The Supreme Court unanimously ruled in favor of postal worker Gerald Groff in his lawsuit against the U.S. Postal Service this summer. Groff is an Evangelical Christian and former missionary who refused to work on Sunday, since that day was set aside for attending church and resting. When he got in trouble with the USPS for refusing to work on Sundays, he sued them.
Employers are already required by law to provide accommodations for religious beliefs as long as they do not cause undue hardship on the employer’s business. At the heart of the Supreme Court ruling was the opportunity to clarify what is meant by the term “undue hardship.” Justice Samuel A. Alito Jr. wrote that courts “should resolve whether a hardship would be substantial in the context of an employer’s business in the commonsense manner that it would use in applying any such test.”
The ruling pushes the case back to the lower courts with the understanding that Groff’s demand not to work Sundays does not cause undue hardship to the employer and should be protected as part of his religious expression. This ruling is in line with past rulings, including the 2015 case of a Muslim woman who was denied a job at Abercrombie & Fitch because her headscarf went against company dress code.

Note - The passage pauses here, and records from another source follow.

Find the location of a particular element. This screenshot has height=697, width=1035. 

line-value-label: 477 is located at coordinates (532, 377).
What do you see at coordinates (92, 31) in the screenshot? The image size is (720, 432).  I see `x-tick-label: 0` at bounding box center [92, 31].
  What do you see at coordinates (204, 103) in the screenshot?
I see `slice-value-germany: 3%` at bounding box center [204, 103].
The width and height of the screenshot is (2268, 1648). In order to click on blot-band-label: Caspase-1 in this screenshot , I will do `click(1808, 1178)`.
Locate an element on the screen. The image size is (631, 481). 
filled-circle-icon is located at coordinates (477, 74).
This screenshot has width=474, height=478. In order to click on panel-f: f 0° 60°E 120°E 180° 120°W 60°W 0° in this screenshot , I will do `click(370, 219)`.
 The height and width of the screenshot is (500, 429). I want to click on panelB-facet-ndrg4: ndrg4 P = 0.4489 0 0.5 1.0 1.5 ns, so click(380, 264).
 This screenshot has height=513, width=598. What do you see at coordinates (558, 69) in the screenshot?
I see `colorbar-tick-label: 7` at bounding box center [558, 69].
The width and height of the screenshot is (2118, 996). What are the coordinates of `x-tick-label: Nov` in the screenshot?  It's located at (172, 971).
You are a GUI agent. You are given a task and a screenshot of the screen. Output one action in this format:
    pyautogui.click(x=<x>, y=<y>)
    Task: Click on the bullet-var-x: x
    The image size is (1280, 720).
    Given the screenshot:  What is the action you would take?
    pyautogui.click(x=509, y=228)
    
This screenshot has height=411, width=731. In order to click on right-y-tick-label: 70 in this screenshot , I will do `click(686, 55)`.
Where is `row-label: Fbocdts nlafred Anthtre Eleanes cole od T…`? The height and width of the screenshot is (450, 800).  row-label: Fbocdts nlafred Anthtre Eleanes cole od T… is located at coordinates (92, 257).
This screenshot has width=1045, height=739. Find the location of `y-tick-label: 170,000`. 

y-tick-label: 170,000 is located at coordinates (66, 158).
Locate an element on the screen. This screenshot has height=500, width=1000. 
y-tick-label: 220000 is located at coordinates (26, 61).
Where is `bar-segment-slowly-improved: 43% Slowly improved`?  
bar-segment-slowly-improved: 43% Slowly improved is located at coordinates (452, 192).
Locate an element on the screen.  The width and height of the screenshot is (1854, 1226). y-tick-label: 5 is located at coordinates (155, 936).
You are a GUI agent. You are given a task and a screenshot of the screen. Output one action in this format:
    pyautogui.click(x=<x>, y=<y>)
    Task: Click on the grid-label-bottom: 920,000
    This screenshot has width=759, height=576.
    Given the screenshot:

Despite our First Amendment right to religious freedom and the many ways the Supreme Court has reinforced this principle, religious freedom is still under attack. A recent survey found that three in five Americans fear sharing their religious or political beliefs because of how it might affect their job. The same survey found that 63% of companies use their brand and money to roll back protections for free speech and religious expression.
Religious freedom is a foundational right that benefits every citizen. Here are a few simple reforms that will help protect religious expression in the workplace:
- Expand non-discrimination laws for religious citizens in civil rights acts as well as in employment, housing and education law to ensure accommodations for religious faith.
- Require government agencies to adopt reasonable accommodation guidelines for religious employees and members of the public, allowing them to participate in the public square like any other citizen.
- Adopt policies that protect religion and speech inside and outside the workplace so employees can speak freely without fear of reprisal at work.
It is important that we do everything we can to protect the right to practice and express religion freely. It is a key element not only to liberty in America, it is a key piece of who so many Americans are at their heart. Asking them to censor or ignore that takes us down a dangerous road.